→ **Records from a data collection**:

▼▼▼

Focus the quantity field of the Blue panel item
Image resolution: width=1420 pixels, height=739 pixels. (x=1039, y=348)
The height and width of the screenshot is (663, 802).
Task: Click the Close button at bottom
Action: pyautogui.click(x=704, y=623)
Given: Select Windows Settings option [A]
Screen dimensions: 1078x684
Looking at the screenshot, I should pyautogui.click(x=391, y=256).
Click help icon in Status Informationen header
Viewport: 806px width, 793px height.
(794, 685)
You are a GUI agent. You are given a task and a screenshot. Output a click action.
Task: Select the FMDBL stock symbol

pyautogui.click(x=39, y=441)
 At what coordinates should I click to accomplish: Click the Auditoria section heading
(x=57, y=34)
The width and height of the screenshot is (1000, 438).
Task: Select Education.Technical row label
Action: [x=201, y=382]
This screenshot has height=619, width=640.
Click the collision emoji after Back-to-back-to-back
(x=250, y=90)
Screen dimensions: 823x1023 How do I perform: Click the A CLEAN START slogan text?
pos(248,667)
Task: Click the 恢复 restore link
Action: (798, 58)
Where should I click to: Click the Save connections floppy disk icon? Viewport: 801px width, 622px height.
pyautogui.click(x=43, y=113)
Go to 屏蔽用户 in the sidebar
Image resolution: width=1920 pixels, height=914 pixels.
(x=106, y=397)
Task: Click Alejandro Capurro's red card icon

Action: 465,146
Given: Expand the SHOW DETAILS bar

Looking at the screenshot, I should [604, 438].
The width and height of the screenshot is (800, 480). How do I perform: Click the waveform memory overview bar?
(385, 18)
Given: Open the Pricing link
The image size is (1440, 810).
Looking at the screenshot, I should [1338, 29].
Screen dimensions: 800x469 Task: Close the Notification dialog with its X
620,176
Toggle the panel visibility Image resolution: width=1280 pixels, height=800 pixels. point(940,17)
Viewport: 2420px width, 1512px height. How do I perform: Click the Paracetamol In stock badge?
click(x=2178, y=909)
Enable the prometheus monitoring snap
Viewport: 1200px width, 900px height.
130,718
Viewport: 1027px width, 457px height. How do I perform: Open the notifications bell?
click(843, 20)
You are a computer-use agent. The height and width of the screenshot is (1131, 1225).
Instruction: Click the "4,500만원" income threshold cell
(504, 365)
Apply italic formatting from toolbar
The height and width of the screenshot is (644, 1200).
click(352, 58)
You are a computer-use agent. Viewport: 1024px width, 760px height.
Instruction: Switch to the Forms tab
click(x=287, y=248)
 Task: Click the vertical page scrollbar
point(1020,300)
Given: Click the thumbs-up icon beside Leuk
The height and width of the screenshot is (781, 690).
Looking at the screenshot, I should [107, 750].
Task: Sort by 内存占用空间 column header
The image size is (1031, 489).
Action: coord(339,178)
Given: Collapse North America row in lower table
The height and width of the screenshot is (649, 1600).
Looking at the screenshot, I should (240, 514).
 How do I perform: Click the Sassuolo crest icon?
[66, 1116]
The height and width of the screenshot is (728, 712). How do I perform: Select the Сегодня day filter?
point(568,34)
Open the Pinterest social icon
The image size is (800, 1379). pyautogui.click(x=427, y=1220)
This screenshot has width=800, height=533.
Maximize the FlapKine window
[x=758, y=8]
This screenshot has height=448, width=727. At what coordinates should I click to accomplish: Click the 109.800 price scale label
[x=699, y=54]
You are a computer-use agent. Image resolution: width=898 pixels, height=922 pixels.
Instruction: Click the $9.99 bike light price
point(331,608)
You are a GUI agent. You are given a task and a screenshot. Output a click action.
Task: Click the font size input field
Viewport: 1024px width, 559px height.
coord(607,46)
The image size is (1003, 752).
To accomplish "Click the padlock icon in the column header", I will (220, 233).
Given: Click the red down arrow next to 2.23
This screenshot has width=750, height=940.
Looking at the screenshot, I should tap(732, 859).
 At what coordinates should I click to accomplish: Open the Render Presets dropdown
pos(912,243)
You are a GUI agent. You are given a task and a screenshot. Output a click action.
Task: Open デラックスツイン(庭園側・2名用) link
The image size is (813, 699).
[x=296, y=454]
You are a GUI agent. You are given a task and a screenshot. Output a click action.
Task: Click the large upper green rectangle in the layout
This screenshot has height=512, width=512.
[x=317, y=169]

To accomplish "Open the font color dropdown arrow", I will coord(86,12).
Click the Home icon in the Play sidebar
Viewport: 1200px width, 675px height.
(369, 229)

▲▲▲

→ **Problem description**: The full set of lines above should be retyped without a single change.

→ **Response to the task**:
Focus the quantity field of the Blue panel item
Image resolution: width=1420 pixels, height=739 pixels. (x=1039, y=348)
The height and width of the screenshot is (663, 802).
Task: Click the Close button at bottom
Action: pyautogui.click(x=704, y=623)
Given: Select Windows Settings option [A]
Screen dimensions: 1078x684
Looking at the screenshot, I should pyautogui.click(x=391, y=256).
Click help icon in Status Informationen header
Viewport: 806px width, 793px height.
(794, 685)
You are a GUI agent. You are given a task and a screenshot. Output a click action.
Task: Select the FMDBL stock symbol

pyautogui.click(x=39, y=441)
 At what coordinates should I click to accomplish: Click the Auditoria section heading
(x=57, y=34)
The width and height of the screenshot is (1000, 438).
Task: Select Education.Technical row label
Action: [x=201, y=382]
This screenshot has height=619, width=640.
Click the collision emoji after Back-to-back-to-back
(x=250, y=90)
Screen dimensions: 823x1023 How do I perform: Click the A CLEAN START slogan text?
pos(248,667)
Task: Click the 恢复 restore link
Action: (798, 58)
Where should I click to: Click the Save connections floppy disk icon? Viewport: 801px width, 622px height.
pyautogui.click(x=43, y=113)
Go to 屏蔽用户 in the sidebar
Image resolution: width=1920 pixels, height=914 pixels.
(x=106, y=397)
Task: Click Alejandro Capurro's red card icon

Action: 465,146
Given: Expand the SHOW DETAILS bar

Looking at the screenshot, I should [604, 438].
The width and height of the screenshot is (800, 480). How do I perform: Click the waveform memory overview bar?
(385, 18)
Given: Open the Pricing link
The image size is (1440, 810).
Looking at the screenshot, I should [1338, 29].
Screen dimensions: 800x469 Task: Close the Notification dialog with its X
620,176
Toggle the panel visibility Image resolution: width=1280 pixels, height=800 pixels. point(940,17)
Viewport: 2420px width, 1512px height. How do I perform: Click the Paracetamol In stock badge?
click(x=2178, y=909)
Enable the prometheus monitoring snap
Viewport: 1200px width, 900px height.
130,718
Viewport: 1027px width, 457px height. How do I perform: Open the notifications bell?
click(843, 20)
You are a computer-use agent. The height and width of the screenshot is (1131, 1225).
Instruction: Click the "4,500만원" income threshold cell
(504, 365)
Apply italic formatting from toolbar
The height and width of the screenshot is (644, 1200).
click(352, 58)
You are a computer-use agent. Viewport: 1024px width, 760px height.
Instruction: Switch to the Forms tab
click(x=287, y=248)
 Task: Click the vertical page scrollbar
point(1020,300)
Given: Click the thumbs-up icon beside Leuk
The height and width of the screenshot is (781, 690).
Looking at the screenshot, I should [107, 750].
Task: Sort by 内存占用空间 column header
The image size is (1031, 489).
Action: coord(339,178)
Given: Collapse North America row in lower table
The height and width of the screenshot is (649, 1600).
Looking at the screenshot, I should (240, 514).
 How do I perform: Click the Sassuolo crest icon?
[66, 1116]
The height and width of the screenshot is (728, 712). How do I perform: Select the Сегодня day filter?
point(568,34)
Open the Pinterest social icon
The image size is (800, 1379). pyautogui.click(x=427, y=1220)
This screenshot has width=800, height=533.
Maximize the FlapKine window
[x=758, y=8]
This screenshot has height=448, width=727. At what coordinates should I click to accomplish: Click the 109.800 price scale label
[x=699, y=54]
You are a computer-use agent. Image resolution: width=898 pixels, height=922 pixels.
Instruction: Click the $9.99 bike light price
point(331,608)
You are a GUI agent. You are given a task and a screenshot. Output a click action.
Task: Click the font size input field
Viewport: 1024px width, 559px height.
coord(607,46)
The image size is (1003, 752).
To accomplish "Click the padlock icon in the column header", I will (220, 233).
Given: Click the red down arrow next to 2.23
This screenshot has width=750, height=940.
Looking at the screenshot, I should tap(732, 859).
 At what coordinates should I click to accomplish: Open the Render Presets dropdown
pos(912,243)
You are a GUI agent. You are given a task and a screenshot. Output a click action.
Task: Open デラックスツイン(庭園側・2名用) link
The image size is (813, 699).
[x=296, y=454]
You are a GUI agent. You are given a task and a screenshot. Output a click action.
Task: Click the large upper green rectangle in the layout
This screenshot has height=512, width=512.
[x=317, y=169]

To accomplish "Open the font color dropdown arrow", I will coord(86,12).
Click the Home icon in the Play sidebar
Viewport: 1200px width, 675px height.
(369, 229)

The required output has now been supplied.